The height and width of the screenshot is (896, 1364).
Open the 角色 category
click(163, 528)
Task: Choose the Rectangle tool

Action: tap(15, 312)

Try it
The answer must be the same records, repeated exactly and in full.

Response area
The height and width of the screenshot is (896, 1364).
Open the 角色 category
click(163, 528)
Task: Choose the Rectangle tool

Action: tap(15, 312)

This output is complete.